The Shulhan Aruch (Orah Haim 543:2) writes that it is forbidden to allow a non-Jew to do construction on one’s behalf during Hol Ha’mo’ed, even if the worker is contracted for the job, and was not hired for a particular day. As the Mishna Berura (Rav Yisrael Meir Kagan of Radin, 1839-1933) explains, one might have thought that if the gentile was not hired to work on that day, and is being paid for the project, and it is only for his own convenience that he wants to work during Hol Ha’mo’ed, he should be allowed to do so. After all, he decided on his own, for his own personal interests, to work on Hol Ha’mo’ed, and is not being hired to work specifically then. Nevertheless, the Mishna Berura explains, Halacha forbids allowing the contractor to work, as people who see the construction might suspect the Jew of hiring the worker for that day, in violation of Halacha. Since they do not know that the builder was hired as a contractor, and is paid for the project, as opposed to a daily wage, it is forbidden to have the work done, as this might arouse suspicion.

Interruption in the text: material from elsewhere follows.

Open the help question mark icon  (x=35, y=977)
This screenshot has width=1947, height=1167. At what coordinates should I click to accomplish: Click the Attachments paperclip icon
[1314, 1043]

However, Hacham Ovadia Yosef, in Hazon Ovadia – Hol Ha’mo’ed (p. 201), notes that there is room to allow construction during Hol Ha’mo’ed nowadays, when all construction is done via contracting. Builders are paid for the project, and are not hired on a per-hour or per-day basis, and this is clear and obvious to all. In fact, contractors generally put up signs advertising their services at constructions sites, and thus it is unmistakable that the work is being done on a contracting basis, as opposed to a system of daily wages. Therefore, since there is no reason for suspicion, there is room for leniency. Hacham Ovadia adds that this is especially so in the case of one who is renting a residence while waiting for the construction to be completed. In this case, delaying the construction entails a significant financial loss, and thus there is even more reason to permit the non-Jew to continue working during Hol Ha’mo’ed. This is also the ruling of Rav Meir Mazuz, in his work Ish Masliah.
This ruling applies to synagogues, as well. A community may allow the non-Jewish builders to continue construction during Hol Ha’mo’ed, as long as the prevalent practice in that area is to build by contractors, as opposed to day laborers.
Hacham Ovdia adds that when it comes to a women’s Mikveh, construction or repairs may be performed even by Jewish workers. Since this is an urgent need, and delaying the Mikveh’s construction could result in the violation of Torah prohibitions, it is a Misva to complete the work as soon as possible. Each day sooner that the Mikveh is completed is a Misvah, and it therefore should not be suspended during Hol Ha’mo’ed. And thus when a community’s Mikveh is being built or repaired, the work may be performed even by Jewish laborers.
Summary: One who is doing construction may allow non-Jews to continue working during Hol Ha’mo’ed, since it is obvious that they are hired as contractors and being paid for the entire project, and have not been hired specifically for that day. Construction on a Mikveh may be done during Hol Ha’mo’ed even by Jewish workers.